[Until this opinion appears in the Ohio Official Reports advance sheets, it may be cited as
Disciplinary Counsel v. Mecklenborg, Slip Opinion No. 2014-Ohio-1908.]
NOTICE
This slip opinion is subject to formal revision before it is published in
an advance sheet of the Ohio Official Reports. Readers are requested
to promptly notify the Reporter of Decisions, Supreme Court of Ohio,
65 South Front Street, Columbus, Ohio 43215, of any typographical or
other formal errors in the opinion, in order that corrections may be
made before the opinion is published.
SLIP OPINION NO. 2014-OHIO-1908
DISCIPLINARY COUNSEL v. MECKLENBORG.

————

§ **Written exercise A**:
Among the entries, rewrite the lines starting at the one containing "Screen dimensions: 499x916" and ending at the one containing "I will coord(155,71).", swapping "breadcrumb" for "navigation link" and leaving everything else intact.

(Text and item location entries)
————

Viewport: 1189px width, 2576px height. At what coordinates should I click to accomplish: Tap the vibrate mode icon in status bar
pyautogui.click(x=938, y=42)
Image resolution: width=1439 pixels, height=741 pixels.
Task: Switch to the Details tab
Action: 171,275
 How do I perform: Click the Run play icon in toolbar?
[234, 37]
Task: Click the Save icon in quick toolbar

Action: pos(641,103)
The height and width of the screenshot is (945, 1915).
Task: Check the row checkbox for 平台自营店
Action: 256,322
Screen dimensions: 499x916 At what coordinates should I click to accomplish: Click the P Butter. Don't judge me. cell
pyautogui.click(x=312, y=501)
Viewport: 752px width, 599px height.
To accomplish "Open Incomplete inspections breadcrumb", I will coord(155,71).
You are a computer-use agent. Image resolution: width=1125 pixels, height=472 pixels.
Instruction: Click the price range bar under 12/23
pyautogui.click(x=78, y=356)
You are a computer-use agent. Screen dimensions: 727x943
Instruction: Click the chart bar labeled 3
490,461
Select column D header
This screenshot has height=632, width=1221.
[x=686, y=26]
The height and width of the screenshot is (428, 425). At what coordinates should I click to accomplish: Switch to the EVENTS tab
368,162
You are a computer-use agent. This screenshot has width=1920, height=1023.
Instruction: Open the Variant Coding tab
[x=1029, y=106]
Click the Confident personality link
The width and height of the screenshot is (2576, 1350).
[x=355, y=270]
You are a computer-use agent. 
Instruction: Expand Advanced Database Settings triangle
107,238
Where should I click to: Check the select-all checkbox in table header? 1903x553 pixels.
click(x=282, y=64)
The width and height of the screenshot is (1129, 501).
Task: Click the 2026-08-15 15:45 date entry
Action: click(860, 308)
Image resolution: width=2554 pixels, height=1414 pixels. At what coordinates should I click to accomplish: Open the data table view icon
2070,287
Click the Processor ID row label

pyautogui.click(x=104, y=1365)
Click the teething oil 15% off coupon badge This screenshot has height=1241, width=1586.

————

§ **Written exercise B**:
Based on the slip opinion notice, mark each statement yes or no and quote the words that decide it: (i) Until the opinion appears in the advance sheets, it may be cited by a slip opinion number. (ii) The Reporter of Decisions has an address in Cleveland. (iii) The slip opinion is final and will not be revised.

§ **Final answer A**:
Screen dimensions: 499x916 At what coordinates should I click to accomplish: Click the P Butter. Don't judge me. cell
pyautogui.click(x=312, y=501)
Viewport: 752px width, 599px height.
To accomplish "Open Incomplete inspections navigation link", I will coord(155,71).

§ **Final answer B**:
(i) Yes: "it may be cited as Disciplinary Counsel v. Mecklenborg, Slip Opinion No. 2014-Ohio-1908."
(ii) No: "65 South Front Street, Columbus, Ohio 43215"
(iii) No: "This slip opinion is subject to formal revision before it is published"